Once again, I wasn’t completely sure what exactly I was in for. Redbox labeled Blue Jasmine as a comedy, but I was skeptical. An hour and a half later, I can confirm that genre labels truly have no meaning. While it is a Woody Allen film, Blue Jasmine (2013) hardly ever dips into the comedic side of the spectrum, if at all. It’s a story about Jasmine (Blanchett) and her fall from grace. Jasmine is a woman who has the fortune of meeting the successful, rich businessman who spoils her with wealth, class, and sophistication. She entertains with lavish parties in New York, enjoys the high-life, all while ignoring all the imperfections in her life: her husband’s infidelity, her sister’s disappointment of a life, her husband’s unlawful business affairs — and her increasingly debilitating anxiety.

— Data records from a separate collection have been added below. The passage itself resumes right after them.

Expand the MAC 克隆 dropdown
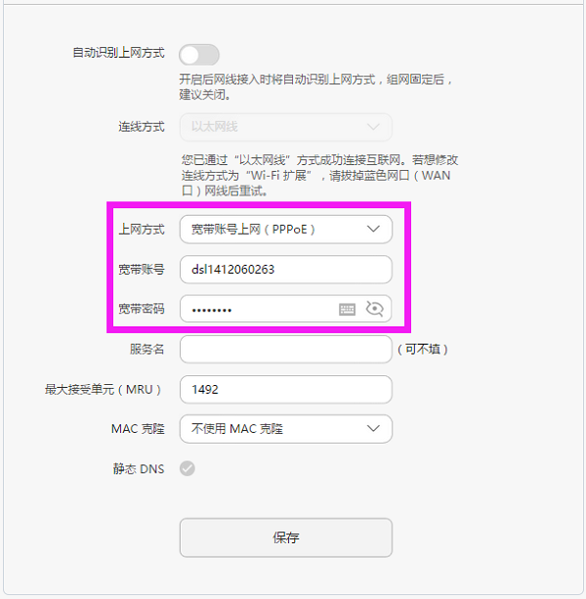Image resolution: width=586 pixels, height=599 pixels. tap(285, 429)

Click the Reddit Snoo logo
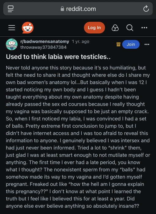28,28
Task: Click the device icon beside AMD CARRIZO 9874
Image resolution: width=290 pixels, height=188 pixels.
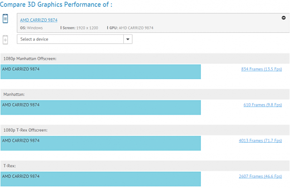Action: pyautogui.click(x=5, y=19)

The film alternates between present-day scenes in San Francisco and flashbacks  of Jasmine’s old life in New York. Towards the beginning, Jasmine comes across as a condescending albeit naive wife of a shady businessman, but as the flashbacks progress, we realize that all her current strife — losing all her wealth and possessions, moving out of her beautiful homes, relocating to San Francisco with her merely ordinary sister Ginger (Sally Hawkins) — was caused by her actions. Because of that revelation, the various scenes where Jasmine is talking to herself with a blank stare or talking the ears off innocent bystanders can be seen as a way for her to complain about herself or attempt to find closure with herself. She has a horrible time in San Francisco — trying to remake herself by finding a job, going to school, looking for love — and everything is plagued by her guilt. She ruined her life, her sister’s life, her family’s life, and she has to realize that she can’t fix any of it.

Cate Blanchett’s portrayal of troubled Jasmine is incredible. Her American accent is flawless, and her characteristic voice is a cocktail of deep and robust tones. She makes it so easy to dislike her, with her pretentious speech and body language. What is particularly remarkable about Blanchett’s performance is how quickly she can go from looking beautiful and polished to looking haggard and ugly. She has such a command with her body that she creates many dimensions for Jasmine’s decaying wellbeing.

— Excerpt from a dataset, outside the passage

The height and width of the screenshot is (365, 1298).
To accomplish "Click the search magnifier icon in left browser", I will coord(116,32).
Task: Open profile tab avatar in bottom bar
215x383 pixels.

Jasmine’s delusional revival is summed up by the above quote. She’s met someone, therefore she is a new person. That may have been true when she was a young woman in college, and her future husband Hal (Alec Baldwin) swept her off her feet and transformed her into the elite and ostentatious woman she is today. However, to say that she’s met someone, Dwight (Peter Sarsgaard), a rich and ambitious man, and declare that she’s a new person is irrational. She’s a carbon copy of herself, falling for a man who can sweep her off her feet and give her all the things she loves. Perhaps her downfall is that she is now a woman who loves things and not people.